Unfortunately, we don't always act like this is a reality. Spend 30 minutes reading Christian news sites or theology blogs, and you'll find the church can be a contentious bunch. News reports about a kerygmatic kerfuffle or the rift between two groups never seem to be in short supply. And then there's the continuous backbiting unleashed on comment sections. Authors are like water skiers, only the internet is like the Amazon River. You pull off a fun or sophisticated trick and make a wake with your words, and then piranhas start chomping at your feet. Day after day, Christian media show us how difficult it is for some of us to live in unity.

But Paul calls us to "make every effort to keep the unity of the Spirit through the bond of peace" (Eph. 4:3). One way of doing this might be recalling the Day of Pentecost, how "all of them were filled with the Holy Spirit" (Acts 2:4, my italics). Luke doesn't say "some of them were filled" or "all of them received a portion." No, the Spirit of God came in fullness to everyone. No one of us has a monopoly on the Spirit. We all have the Word of God written on our hearts (Jer. 31:33). This doesn't mean that everyone is always right or that teachers are obsolete. Rather, it means we should recognize we all have the endowment of the Spirit and should therefore treat one another with mutual love and respect.

Everyone who experienced the earth-shattering, barrier-breaking event at Pentecost devoted themselves to "fellowship, to the breaking of bread" (Acts 2:42). That is, they lived in communion with another and shared the Lord's Supper together—the sign of our unity in Christ. The Lord's Supper, therefore, is not just a commemoration of Christ's death and resurrection; it's a symbol of our unity, and it should challenge us to pursue unity all the more.

A Foretaste of the New Creation

The Spirit's descent at Pentecost was so mind-blowing that Peter used apocalyptic language to describe what he and the other disciples experienced:

I will show wonders in the heavens above
and signs on the earth below,
blood and fire and billows of smoke.
The sun will be turned to darkness
and the moon to blood
before the coming of the great and glorious day of the Lord. (Acts 2:19–20)
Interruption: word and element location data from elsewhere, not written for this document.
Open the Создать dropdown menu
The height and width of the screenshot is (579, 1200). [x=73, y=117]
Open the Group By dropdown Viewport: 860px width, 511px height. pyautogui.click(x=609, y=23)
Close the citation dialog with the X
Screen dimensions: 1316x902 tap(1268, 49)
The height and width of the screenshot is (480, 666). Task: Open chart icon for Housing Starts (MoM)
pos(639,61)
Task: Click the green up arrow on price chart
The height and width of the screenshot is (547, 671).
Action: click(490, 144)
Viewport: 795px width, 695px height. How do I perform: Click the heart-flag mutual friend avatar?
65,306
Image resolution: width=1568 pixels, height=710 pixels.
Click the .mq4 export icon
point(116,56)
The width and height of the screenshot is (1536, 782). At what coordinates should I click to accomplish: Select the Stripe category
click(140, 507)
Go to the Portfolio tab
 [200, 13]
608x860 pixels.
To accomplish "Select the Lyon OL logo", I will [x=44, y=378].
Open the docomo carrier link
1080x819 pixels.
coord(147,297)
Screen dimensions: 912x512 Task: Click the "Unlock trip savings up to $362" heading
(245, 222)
Yet scholars recognize that Peter's language also anticipates the eschatological nature of Pentecost. Even though the Spirit's descent at Pentecost has broken down major barriers in our lives here and now, there are still barriers yet to be broken. Thus, Pentecost is also a promise of redemption in all its fullness. While we have new life in Christ now, we await the resurrection of our bodies. And in the new creation, we will have uninterrupted fellowship with the Trinity and with one another. There will be no barriers between us and God or us and each other.

Pentecost, therefore, is far more than a past event describing an audacious group of Christians. It's the reason for their audacity—the day when redemption became a reality, heaven met earth, and Jews and Gentiles became one—and the promise of what's yet to come.